In video rant the 29-year-old said that planting the popular vegetable, grown in Mexico, is a “colonial approach” that oppresses minorities.
“What I love too is growing plants that are culturally familiar to the community, it’s so important. If you look all the way back there, that looks like composting.
“Looks like they’ve got composting going on, which is so awesome, too, because composting is really hard to do in a neighborhood like this.
“We just don’t have the pick-ups and the ease of it that a lot of other communities have. So that’s really how you do it.
“That is such a core component of the Green New Deal, is having all of these projects make sense in a cultural context. And it’s an area that I get the most pushback on, because people say, ‘Like, why you need to do that? That’s too hard.’
“But when you really think about it, when someone says that it’s too hard to do a green space that grows yucca instead of cauliflower or something, what you’re doing is that you’re taking a colonial approach to environmentalism.
“And that is why a lot of communities of color get resistant to certain environmentalist movements, because they come with the colonial lens on them.
“And it should be no surprise that sometimes a lot of these projects don’t work out occasionally because our communities are naturally attuned to live in an environmentally conscious way.
“A lot of us are one or two generations removed from living off the land. My family in Puerto Rico in many ways lives off the land, but if I went to a predominately white community and said, ‘Okay, you guys are going to be growing plantains and yucca and all these things that you don’t know how to cook, it’s — and that your palate isn’t accustomed to,’ it’s going to be, like, cute for a little bit, but it’s not easy.
“You need to make it as easy as possible to kind of just flow into these communities and to make it work. So, the way that you do this right is that you don’t kind of come into a community and impose what you think is right.

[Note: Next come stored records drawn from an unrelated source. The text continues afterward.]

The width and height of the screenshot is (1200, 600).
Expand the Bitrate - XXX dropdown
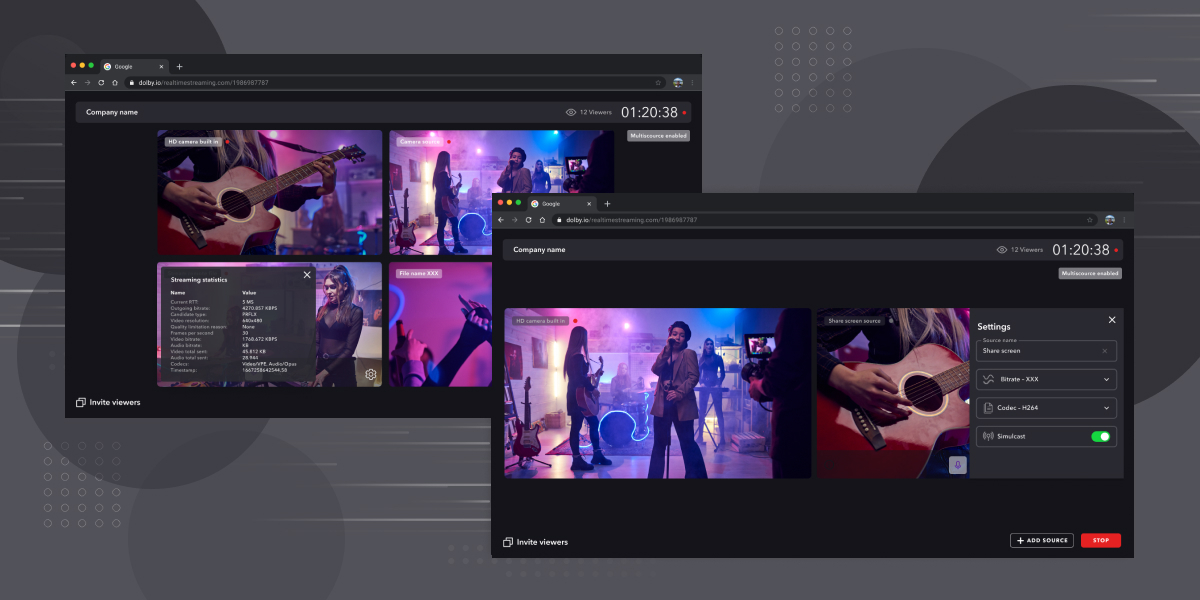coord(1045,380)
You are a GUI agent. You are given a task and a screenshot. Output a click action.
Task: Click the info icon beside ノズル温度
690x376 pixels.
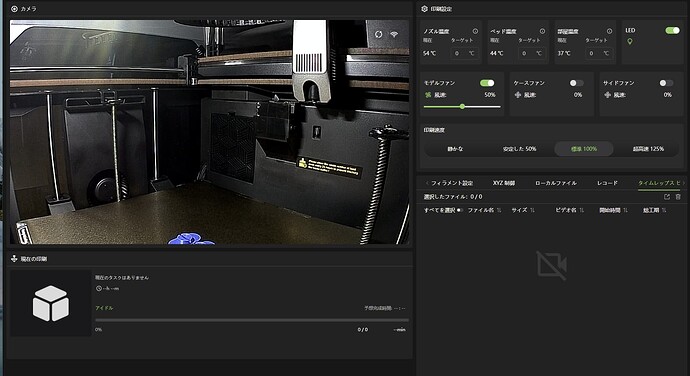coord(475,31)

“That is what so many community development projects get wrong, whether it’s housing, whether it’s environmental projects.
“What you need to do is plug it in and find leaders in these communities and support them, and also just, like, pay attention to when they’re speaking about these things, because so often they’ll be saying these things forever and they just go on deaf ears.
“And then when someone brings it up from a different community, that’s like the first time it’s acknowledged, when so many people have been talking about this for a long time. So that’s a huge element to all of this,” she said.
It is tough to wrap your head around the idea that planting certain vegetables, like cauliflower, have anything to do with racism.